These various breakaway post configurations have various shortcomings. For example and without limitation, any buckling or breaking of a post having slots or other openings requires that the entire post be replaced, with the attendant installation (digging, etc.) and material costs. In addition, post configurations using multiple pins or fasteners, whether failing in shear or by bending, require additional material and assembly expenses. Likewise, vertically spaced posts using separate channels and plates require extensive labor, materials and costs to refurbish after an impact, and rely on the connectors to absorb both lateral and axial loads. Moreover, when connectors or fasteners are located below grade, as disclosed for example in Giavotto, it may be necessary to excavate around the post to ensure proper engagement between the upper and lower posts.

SUMMARY

The present invention is defined by the following claims, and nothing in this section should be considered to be a limitation on those claims.

In one aspect, one embodiment of a breakaway support post for a guardrail includes overlapping upper and lower post members. The lower and upper post members are configured to be non-rotatable relative to each other about an axis extending in an axial impact direction, but the upper post member is moveable relative to the lower post member along the axial impact direction in response to an axial impact. A tensile fastener extends in the axial impact direction and connects the overlapping portions of the lower post member and the upper post member. At least one of the tensile fastener, the upper post member or the lower post member is breakable as the upper post member is moveable relative to the lower post member along the axial impact direction in response to the axial impact.

In yet another aspect, a method of attenuating energy from a moving vehicle with a guardrail assembly includes impacting an impact head with a vehicle moving in an axial impact direction, wherein the impact head is coupled to a guardrail extending longitudinally in the axial impact direction. The method further includes moving an upper post member coupled to the guardrail relative to a lower post member in the axial impact direction, wherein the lower post member is secured in the ground, and breaking at least one of a tensile fastener, the upper post member or the lower post member in response to moving the upper post member relative to the lower post member.

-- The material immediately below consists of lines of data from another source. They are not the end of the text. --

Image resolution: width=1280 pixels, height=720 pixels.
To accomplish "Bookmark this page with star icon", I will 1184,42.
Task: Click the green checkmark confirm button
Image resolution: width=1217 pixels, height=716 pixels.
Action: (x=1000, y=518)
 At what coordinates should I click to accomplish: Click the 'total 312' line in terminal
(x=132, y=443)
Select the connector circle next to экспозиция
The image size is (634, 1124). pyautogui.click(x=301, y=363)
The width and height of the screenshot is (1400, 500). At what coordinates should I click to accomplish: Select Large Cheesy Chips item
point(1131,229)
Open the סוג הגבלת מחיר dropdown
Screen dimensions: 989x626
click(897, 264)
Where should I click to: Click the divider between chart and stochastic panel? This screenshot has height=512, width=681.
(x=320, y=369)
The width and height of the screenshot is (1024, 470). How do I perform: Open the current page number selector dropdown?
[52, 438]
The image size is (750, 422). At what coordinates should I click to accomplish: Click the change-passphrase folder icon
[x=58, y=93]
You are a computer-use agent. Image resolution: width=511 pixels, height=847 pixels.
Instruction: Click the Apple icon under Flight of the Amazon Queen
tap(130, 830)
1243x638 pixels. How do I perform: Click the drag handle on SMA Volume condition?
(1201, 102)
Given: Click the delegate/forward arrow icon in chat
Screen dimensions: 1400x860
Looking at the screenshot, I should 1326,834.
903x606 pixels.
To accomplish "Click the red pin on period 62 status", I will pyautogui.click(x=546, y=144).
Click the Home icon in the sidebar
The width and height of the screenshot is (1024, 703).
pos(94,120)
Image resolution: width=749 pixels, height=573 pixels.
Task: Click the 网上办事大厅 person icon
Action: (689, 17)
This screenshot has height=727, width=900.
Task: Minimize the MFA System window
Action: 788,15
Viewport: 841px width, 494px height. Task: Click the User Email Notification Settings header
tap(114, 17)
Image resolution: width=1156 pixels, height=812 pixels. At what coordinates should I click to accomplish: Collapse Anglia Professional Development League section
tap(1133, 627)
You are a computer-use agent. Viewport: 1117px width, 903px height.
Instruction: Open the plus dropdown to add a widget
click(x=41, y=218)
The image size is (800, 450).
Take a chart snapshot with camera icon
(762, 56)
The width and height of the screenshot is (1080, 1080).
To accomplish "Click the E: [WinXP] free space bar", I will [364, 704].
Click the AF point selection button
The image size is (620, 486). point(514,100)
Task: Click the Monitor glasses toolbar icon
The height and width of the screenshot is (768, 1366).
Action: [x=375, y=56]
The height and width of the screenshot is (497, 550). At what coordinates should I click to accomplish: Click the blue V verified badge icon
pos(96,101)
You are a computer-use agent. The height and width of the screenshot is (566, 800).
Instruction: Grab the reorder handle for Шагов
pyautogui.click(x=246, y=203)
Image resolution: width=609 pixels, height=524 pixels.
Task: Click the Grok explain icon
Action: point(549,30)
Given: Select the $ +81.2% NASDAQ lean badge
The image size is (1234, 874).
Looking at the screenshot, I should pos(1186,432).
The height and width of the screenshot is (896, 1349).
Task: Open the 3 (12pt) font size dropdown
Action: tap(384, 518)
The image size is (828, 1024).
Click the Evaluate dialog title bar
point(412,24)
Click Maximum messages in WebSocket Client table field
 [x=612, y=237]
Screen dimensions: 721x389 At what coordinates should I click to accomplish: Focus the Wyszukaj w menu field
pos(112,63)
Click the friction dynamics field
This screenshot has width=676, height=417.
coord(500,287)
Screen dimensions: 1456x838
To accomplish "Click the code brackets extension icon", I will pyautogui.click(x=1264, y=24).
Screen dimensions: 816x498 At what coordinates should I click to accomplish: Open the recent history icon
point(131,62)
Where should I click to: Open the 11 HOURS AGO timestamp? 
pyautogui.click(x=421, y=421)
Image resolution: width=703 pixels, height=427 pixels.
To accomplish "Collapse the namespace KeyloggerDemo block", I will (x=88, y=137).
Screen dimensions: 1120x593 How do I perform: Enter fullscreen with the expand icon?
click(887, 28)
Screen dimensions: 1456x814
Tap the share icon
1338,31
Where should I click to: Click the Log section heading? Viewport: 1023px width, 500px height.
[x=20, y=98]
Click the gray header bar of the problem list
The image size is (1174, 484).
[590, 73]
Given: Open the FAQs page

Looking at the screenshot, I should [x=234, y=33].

In yet another aspect, a method of assembling a guardrail assembly includes disposing a lower end portion of a lower post member in the ground and connecting overlapping upper and lower post members with a tensile fastener extending in an axial impact direction.

In yet another aspect, another embodiment of a breakaway support post for a guardrail includes an upper post member and a lower post member overlapping the upper post member. The lower and upper post members are configured such that the upper and lower post members are non-rotatable relative to each other about an axis extending in an axial impact direction. The upper post member is moveable relative to the lower post member along the axial impact direction in response to an axial impact. A shear fastener extends transversely to the axial impact direction and connects the lower post member and the upper post member. The shear fastener is the only connection between the upper and lower post members. At least one of the shear fastener, the upper post member or the lower post member is breakable as the upper post member is moved relative to the lower post member along the axial impact direction in response to the axial impact.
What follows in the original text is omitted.